== Records for this task ==
..............................

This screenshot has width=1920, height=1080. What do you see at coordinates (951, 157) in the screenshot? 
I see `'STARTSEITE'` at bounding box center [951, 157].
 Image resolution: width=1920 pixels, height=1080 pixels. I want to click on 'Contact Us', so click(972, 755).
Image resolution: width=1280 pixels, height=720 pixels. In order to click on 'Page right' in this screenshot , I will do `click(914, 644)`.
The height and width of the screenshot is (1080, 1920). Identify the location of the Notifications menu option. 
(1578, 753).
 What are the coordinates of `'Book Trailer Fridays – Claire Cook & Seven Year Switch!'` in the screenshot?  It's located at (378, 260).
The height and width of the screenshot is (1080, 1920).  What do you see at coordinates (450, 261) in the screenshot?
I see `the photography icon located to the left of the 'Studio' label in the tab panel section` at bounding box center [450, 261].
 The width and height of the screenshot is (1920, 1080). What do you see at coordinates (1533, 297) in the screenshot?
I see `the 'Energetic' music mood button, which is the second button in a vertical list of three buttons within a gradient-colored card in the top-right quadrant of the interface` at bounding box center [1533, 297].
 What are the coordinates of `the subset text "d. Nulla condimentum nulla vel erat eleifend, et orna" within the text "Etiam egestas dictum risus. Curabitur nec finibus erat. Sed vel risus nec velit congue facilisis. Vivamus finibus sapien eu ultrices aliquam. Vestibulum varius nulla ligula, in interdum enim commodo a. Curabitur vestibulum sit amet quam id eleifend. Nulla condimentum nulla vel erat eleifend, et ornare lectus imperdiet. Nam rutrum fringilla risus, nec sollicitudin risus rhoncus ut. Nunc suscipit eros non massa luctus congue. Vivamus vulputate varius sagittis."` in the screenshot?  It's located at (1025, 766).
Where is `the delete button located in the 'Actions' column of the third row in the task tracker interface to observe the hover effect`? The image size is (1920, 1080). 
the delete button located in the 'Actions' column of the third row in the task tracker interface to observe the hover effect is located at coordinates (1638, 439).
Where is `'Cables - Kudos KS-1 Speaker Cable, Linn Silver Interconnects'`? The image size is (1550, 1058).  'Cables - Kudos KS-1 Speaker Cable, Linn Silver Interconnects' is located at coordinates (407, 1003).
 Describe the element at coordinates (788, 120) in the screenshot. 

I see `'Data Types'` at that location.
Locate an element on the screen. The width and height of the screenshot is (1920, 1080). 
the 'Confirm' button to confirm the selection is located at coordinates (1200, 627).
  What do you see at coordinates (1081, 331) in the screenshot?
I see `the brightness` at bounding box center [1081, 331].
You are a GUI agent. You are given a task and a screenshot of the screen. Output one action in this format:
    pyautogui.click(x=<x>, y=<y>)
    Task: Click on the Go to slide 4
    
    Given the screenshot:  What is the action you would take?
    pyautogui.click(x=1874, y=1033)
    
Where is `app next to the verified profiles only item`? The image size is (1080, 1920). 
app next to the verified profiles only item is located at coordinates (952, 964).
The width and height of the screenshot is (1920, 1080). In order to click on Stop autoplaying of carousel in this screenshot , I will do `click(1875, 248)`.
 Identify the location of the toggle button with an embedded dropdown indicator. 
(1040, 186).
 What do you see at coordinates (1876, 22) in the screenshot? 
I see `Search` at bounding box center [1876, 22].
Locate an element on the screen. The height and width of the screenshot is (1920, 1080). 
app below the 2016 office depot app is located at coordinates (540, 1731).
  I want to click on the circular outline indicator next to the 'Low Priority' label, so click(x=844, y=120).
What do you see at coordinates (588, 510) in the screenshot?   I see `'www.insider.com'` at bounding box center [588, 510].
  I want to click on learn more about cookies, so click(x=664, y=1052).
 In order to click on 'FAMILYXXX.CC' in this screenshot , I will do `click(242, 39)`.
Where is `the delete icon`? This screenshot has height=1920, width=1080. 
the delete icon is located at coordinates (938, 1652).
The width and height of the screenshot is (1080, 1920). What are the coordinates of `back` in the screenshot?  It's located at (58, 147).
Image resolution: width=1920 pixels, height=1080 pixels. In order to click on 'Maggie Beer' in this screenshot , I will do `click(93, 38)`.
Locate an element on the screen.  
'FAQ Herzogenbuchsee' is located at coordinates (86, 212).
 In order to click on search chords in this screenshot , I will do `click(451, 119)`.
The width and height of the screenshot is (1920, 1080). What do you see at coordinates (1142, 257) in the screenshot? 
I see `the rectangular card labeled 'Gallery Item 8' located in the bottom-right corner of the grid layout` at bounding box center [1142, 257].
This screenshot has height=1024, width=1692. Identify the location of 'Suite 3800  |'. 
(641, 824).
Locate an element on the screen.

..............................

== Task requirements ==
Convert everything from the start of the records down to the line containing "center [951, 157]." into a two-column CSV with the headers input and output. Give one row for each input and its output, put each in a single quoted field, and replace line breaks with spaces.

== Written answer ==
input,output
"This screenshot has width=1920, height=1080. What do you see at coordinates (951, 157) in the screenshot?","I see `'STARTSEITE'` at bounding box center [951, 157]."